*Task prompt:*
Copy out exactly each line from the line with "Palmese, colpo da" through the last line of the material below.

*Task material:*

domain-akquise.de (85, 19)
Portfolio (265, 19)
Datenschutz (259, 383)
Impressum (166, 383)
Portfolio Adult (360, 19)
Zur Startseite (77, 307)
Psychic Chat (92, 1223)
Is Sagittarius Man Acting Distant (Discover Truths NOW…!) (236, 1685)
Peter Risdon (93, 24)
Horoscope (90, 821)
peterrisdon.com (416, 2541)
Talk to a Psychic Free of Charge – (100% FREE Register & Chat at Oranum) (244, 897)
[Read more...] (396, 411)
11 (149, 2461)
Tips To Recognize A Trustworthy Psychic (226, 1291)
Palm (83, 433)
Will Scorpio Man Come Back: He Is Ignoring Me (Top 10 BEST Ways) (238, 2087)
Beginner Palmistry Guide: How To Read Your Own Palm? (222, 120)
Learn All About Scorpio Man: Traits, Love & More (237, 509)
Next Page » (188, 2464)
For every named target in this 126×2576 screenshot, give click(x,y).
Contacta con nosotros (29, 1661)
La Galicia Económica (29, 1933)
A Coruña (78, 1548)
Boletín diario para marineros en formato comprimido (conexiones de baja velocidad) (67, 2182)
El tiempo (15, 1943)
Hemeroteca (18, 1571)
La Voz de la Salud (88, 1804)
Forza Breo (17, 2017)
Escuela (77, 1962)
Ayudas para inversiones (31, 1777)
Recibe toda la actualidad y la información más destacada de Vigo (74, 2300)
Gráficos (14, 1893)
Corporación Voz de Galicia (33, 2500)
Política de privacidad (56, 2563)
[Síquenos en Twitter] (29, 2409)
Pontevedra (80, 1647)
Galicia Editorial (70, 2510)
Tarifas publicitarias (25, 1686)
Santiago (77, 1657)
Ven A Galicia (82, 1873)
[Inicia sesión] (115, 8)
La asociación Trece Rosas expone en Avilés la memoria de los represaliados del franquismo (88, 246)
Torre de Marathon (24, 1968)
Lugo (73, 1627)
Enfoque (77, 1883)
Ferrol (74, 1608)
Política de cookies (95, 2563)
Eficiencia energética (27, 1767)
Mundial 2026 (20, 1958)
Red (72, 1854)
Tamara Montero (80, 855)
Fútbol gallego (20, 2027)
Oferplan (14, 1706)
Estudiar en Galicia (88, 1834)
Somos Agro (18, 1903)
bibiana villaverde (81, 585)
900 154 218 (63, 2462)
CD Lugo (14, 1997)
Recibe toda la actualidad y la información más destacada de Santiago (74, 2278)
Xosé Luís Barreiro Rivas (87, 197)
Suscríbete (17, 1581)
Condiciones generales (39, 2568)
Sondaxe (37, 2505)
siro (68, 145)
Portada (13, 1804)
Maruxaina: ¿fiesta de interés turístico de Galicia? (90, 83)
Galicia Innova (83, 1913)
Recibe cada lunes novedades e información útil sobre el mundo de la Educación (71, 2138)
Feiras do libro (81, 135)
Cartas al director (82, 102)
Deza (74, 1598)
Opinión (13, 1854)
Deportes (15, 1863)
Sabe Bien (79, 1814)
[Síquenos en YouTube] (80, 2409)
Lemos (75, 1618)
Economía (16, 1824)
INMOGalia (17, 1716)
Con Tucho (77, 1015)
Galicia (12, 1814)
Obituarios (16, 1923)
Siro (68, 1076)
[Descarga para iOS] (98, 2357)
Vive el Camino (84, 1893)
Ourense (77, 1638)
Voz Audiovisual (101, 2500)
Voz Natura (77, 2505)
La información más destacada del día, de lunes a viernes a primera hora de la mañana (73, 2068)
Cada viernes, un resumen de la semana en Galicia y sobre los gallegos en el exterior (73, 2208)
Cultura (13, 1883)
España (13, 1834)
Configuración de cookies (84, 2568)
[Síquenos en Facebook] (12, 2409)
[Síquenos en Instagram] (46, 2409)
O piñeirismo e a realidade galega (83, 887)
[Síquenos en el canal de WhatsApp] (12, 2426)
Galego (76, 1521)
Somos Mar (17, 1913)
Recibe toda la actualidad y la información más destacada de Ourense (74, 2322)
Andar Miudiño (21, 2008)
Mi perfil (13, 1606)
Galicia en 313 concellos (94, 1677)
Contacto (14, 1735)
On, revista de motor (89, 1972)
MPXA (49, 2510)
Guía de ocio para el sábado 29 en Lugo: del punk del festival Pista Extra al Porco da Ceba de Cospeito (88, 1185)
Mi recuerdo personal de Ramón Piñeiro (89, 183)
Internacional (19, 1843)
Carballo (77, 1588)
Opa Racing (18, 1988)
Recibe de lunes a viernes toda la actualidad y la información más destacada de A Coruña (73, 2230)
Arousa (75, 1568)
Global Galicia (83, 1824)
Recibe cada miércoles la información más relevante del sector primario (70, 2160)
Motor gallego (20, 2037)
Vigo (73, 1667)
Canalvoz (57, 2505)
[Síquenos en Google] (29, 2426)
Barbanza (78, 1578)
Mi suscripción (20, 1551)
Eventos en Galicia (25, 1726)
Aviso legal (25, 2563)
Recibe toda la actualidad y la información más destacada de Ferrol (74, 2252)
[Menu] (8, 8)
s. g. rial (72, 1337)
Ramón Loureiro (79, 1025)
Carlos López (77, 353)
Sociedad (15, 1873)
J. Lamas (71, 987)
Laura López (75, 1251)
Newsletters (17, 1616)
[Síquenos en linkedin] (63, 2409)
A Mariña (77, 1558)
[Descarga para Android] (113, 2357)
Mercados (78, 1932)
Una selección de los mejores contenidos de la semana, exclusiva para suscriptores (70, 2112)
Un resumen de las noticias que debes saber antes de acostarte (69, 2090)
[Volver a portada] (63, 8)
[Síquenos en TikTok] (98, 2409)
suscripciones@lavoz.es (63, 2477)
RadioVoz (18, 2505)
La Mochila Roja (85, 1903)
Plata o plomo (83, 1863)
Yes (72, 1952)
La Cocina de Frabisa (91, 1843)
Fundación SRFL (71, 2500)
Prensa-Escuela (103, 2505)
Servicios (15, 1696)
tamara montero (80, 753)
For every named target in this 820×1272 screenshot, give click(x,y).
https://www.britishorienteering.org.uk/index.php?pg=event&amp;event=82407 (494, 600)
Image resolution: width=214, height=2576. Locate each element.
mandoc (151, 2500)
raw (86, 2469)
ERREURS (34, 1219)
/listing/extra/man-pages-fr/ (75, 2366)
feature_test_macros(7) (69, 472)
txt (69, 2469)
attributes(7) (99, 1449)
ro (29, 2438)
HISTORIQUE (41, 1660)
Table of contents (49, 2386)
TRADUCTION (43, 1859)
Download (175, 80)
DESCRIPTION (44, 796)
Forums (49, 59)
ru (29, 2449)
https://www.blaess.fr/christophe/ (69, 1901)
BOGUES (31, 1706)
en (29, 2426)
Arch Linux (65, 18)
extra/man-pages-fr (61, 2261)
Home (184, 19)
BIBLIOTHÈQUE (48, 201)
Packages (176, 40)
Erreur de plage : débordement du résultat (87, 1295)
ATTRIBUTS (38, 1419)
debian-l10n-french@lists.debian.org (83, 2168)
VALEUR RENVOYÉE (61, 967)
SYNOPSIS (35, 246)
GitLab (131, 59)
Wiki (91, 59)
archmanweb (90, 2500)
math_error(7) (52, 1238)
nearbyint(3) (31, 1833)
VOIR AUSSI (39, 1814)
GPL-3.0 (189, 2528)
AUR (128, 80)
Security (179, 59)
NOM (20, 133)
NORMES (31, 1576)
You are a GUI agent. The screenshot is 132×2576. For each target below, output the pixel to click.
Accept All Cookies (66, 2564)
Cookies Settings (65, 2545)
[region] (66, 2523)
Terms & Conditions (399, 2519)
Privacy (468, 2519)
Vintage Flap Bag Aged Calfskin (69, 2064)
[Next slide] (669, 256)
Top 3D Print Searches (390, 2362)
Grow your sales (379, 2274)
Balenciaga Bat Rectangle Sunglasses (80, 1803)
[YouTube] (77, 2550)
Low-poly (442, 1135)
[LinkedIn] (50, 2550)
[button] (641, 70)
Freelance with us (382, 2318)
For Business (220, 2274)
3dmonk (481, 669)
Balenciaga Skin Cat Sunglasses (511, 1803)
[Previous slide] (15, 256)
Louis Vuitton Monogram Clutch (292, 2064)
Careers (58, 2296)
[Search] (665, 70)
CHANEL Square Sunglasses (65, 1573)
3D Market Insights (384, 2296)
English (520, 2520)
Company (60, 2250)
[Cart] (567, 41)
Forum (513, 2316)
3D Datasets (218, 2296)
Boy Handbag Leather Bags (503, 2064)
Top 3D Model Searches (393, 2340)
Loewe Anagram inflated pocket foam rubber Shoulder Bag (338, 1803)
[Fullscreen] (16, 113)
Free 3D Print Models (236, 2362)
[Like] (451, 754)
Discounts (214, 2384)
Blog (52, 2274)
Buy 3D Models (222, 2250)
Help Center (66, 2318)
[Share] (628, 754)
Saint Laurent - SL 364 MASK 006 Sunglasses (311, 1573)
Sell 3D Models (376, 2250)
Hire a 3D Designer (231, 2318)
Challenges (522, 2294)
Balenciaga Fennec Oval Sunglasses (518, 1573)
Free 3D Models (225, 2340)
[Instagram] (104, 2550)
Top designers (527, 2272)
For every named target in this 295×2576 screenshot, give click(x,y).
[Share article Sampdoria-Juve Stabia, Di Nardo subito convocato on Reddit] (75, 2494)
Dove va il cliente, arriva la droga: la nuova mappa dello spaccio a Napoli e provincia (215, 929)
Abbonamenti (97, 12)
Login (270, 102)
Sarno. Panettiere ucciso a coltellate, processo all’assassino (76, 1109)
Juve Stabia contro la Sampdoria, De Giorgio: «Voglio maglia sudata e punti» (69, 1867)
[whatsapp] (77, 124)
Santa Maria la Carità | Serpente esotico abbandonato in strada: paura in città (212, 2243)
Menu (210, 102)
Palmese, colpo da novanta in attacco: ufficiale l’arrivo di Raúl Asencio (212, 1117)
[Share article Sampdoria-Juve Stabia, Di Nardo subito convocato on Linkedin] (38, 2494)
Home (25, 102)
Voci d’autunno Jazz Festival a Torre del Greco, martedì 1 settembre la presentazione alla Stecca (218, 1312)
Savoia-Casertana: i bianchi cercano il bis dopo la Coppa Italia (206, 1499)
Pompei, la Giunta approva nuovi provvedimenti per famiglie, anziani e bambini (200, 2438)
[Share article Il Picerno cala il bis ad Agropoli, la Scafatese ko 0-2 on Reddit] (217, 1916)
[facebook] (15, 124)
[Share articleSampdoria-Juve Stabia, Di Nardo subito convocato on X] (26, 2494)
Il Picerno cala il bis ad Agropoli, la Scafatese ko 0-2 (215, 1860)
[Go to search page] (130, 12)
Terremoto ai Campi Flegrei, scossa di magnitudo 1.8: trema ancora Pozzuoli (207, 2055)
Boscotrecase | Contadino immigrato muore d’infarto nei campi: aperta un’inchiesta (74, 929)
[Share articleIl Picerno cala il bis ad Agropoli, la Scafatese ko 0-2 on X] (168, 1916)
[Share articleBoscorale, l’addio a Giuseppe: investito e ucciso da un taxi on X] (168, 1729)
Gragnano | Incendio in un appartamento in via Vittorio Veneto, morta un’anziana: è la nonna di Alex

*Output of the task:*
Palmese, colpo da novanta in attacco: ufficiale l’arrivo di Raúl Asencio (212, 1117)
[Share article Sampdoria-Juve Stabia, Di Nardo subito convocato on Linkedin] (38, 2494)
Home (25, 102)
Voci d’autunno Jazz Festival a Torre del Greco, martedì 1 settembre la presentazione alla Stecca (218, 1312)
Savoia-Casertana: i bianchi cercano il bis dopo la Coppa Italia (206, 1499)
Pompei, la Giunta approva nuovi provvedimenti per famiglie, anziani e bambini (200, 2438)
[Share article Il Picerno cala il bis ad Agropoli, la Scafatese ko 0-2 on Reddit] (217, 1916)
[facebook] (15, 124)
[Share articleSampdoria-Juve Stabia, Di Nardo subito convocato on X] (26, 2494)
Il Picerno cala il bis ad Agropoli, la Scafatese ko 0-2 (215, 1860)
[Go to search page] (130, 12)
Terremoto ai Campi Flegrei, scossa di magnitudo 1.8: trema ancora Pozzuoli (207, 2055)
Boscotrecase | Contadino immigrato muore d’infarto nei campi: aperta un’inchiesta (74, 929)
[Share articleIl Picerno cala il bis ad Agropoli, la Scafatese ko 0-2 on X] (168, 1916)
[Share articleBoscorale, l’addio a Giuseppe: investito e ucciso da un taxi on X] (168, 1729)
Gragnano | Incendio in un appartamento in via Vittorio Veneto, morta un’anziana: è la nonna di Alex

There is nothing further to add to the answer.